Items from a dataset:

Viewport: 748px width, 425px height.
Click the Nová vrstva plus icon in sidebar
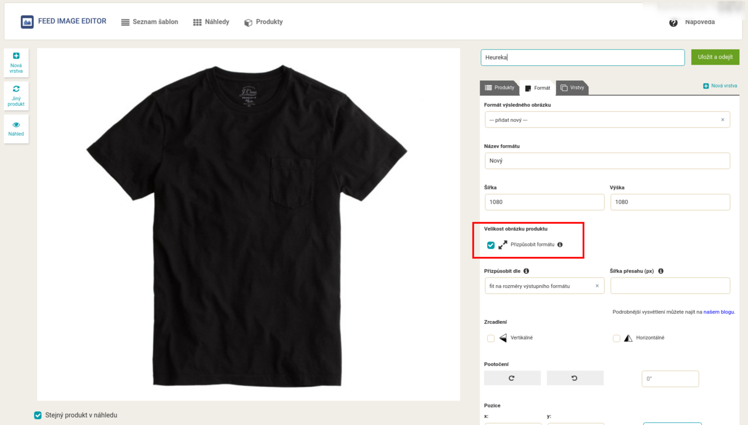(x=16, y=56)
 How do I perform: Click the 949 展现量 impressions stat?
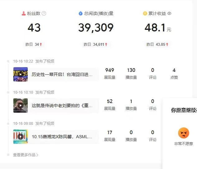(x=110, y=73)
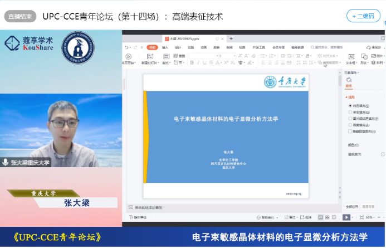386x248 pixels.
Task: Toggle the 隐藏背景图形 checkbox
Action: 350,132
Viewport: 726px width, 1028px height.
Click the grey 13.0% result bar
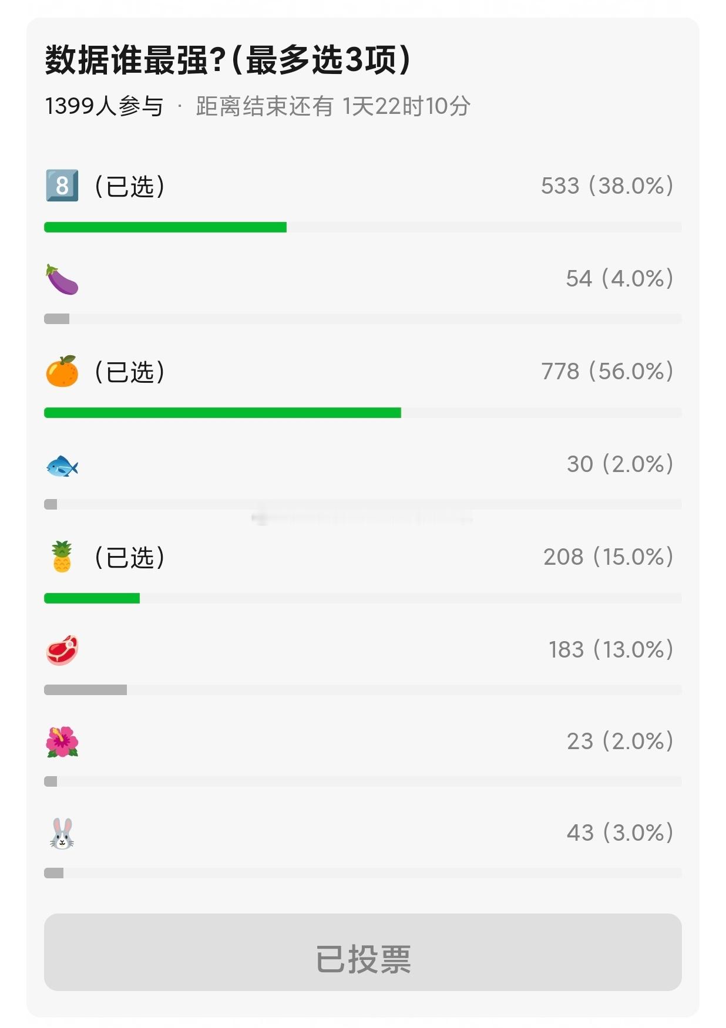[x=85, y=690]
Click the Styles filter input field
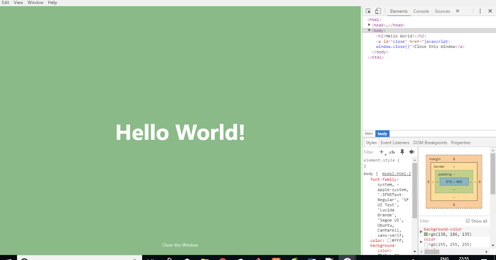The height and width of the screenshot is (260, 496). [368, 152]
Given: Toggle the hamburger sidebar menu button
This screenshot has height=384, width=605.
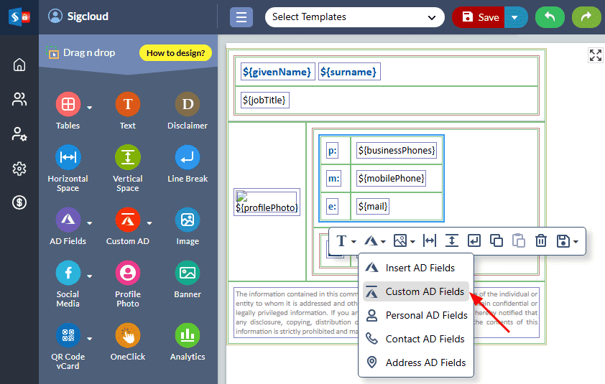Looking at the screenshot, I should (x=241, y=17).
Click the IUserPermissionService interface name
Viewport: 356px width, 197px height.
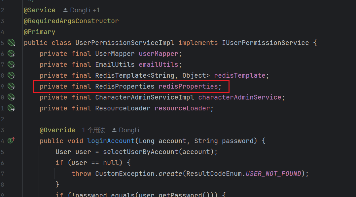(x=265, y=43)
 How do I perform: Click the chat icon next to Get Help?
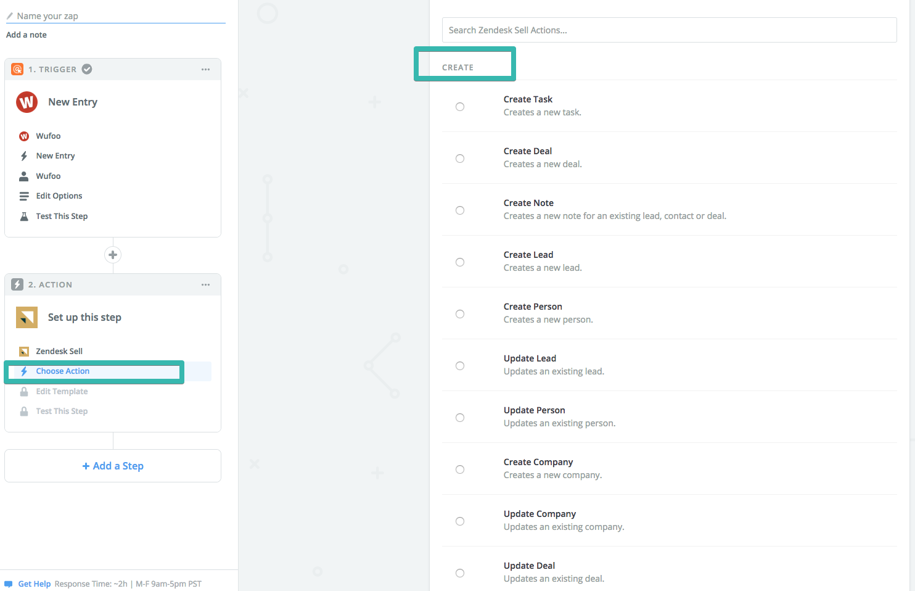coord(9,584)
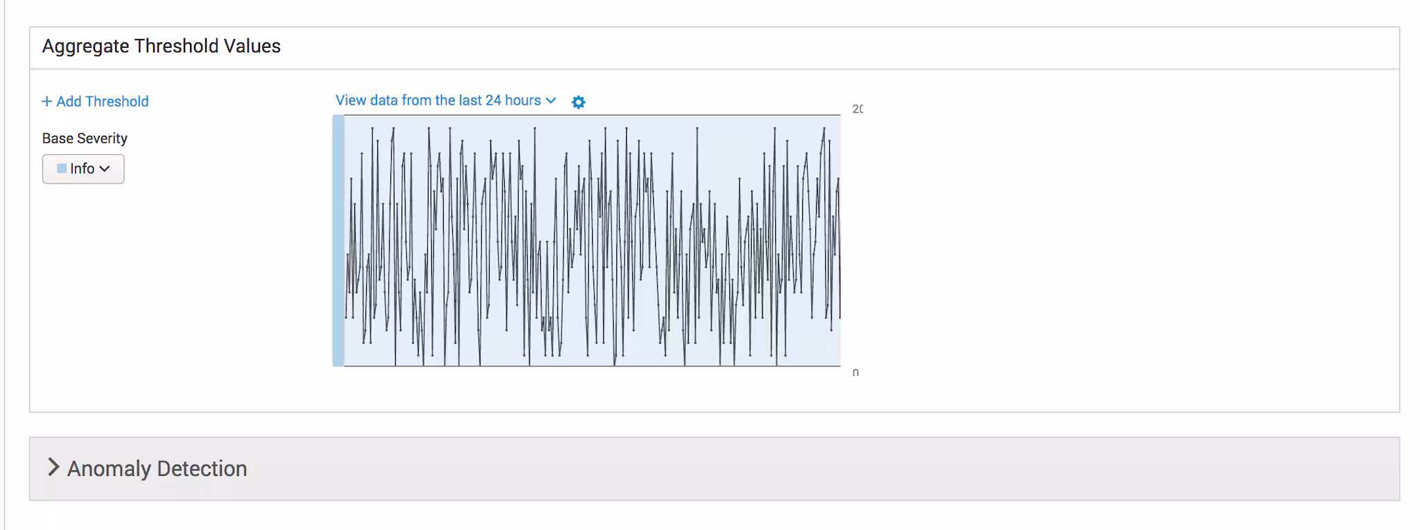Viewport: 1420px width, 530px height.
Task: Click the 'Base Severity' label
Action: pyautogui.click(x=85, y=138)
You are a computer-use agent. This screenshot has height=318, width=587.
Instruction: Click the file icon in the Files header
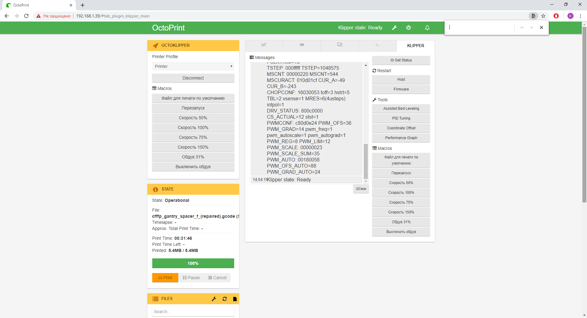pos(235,299)
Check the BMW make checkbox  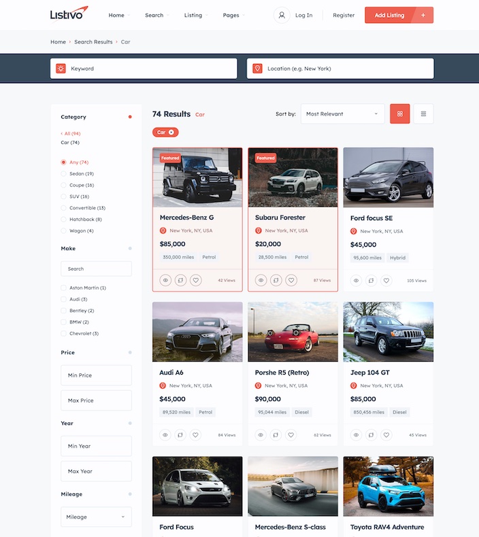(64, 322)
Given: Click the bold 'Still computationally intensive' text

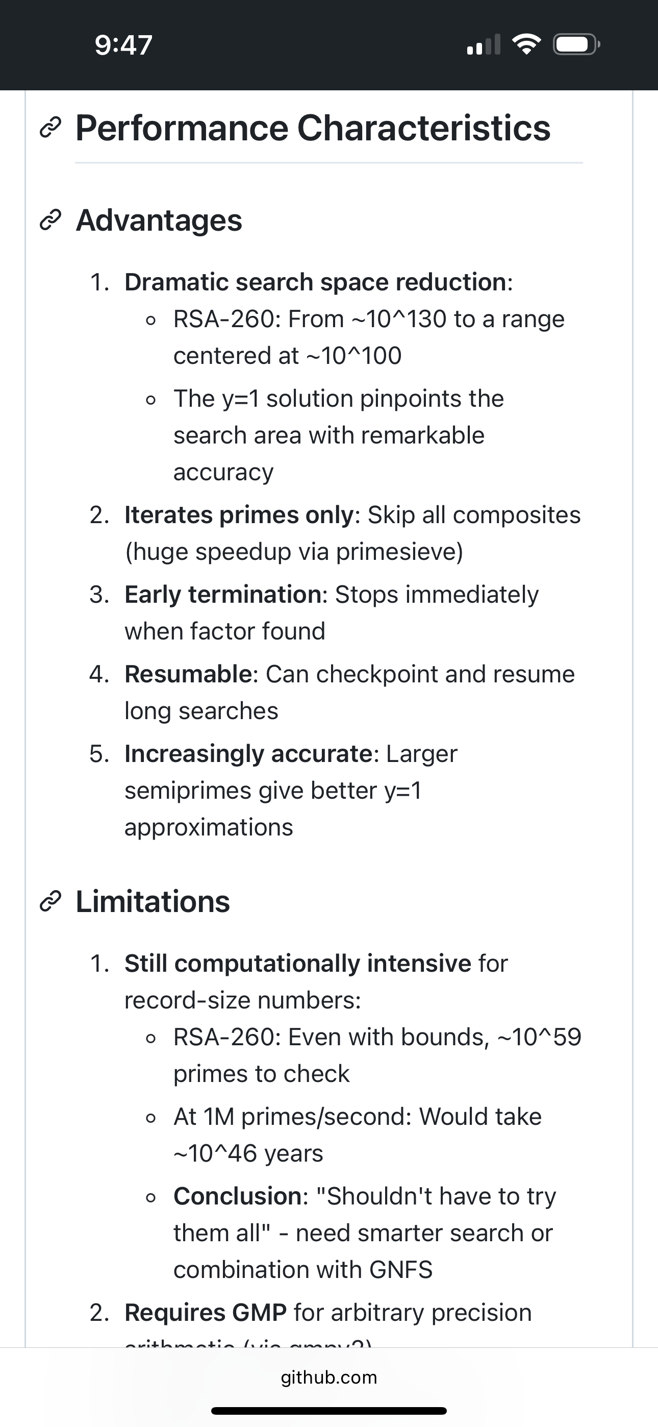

Required action: Filter the entries down to the lines holding the string "Given". Copy each of those lines.

Written response:
Given: Toggle the hamburger sidebar menu button
Given: Click the bold 'Still computationally intensive' text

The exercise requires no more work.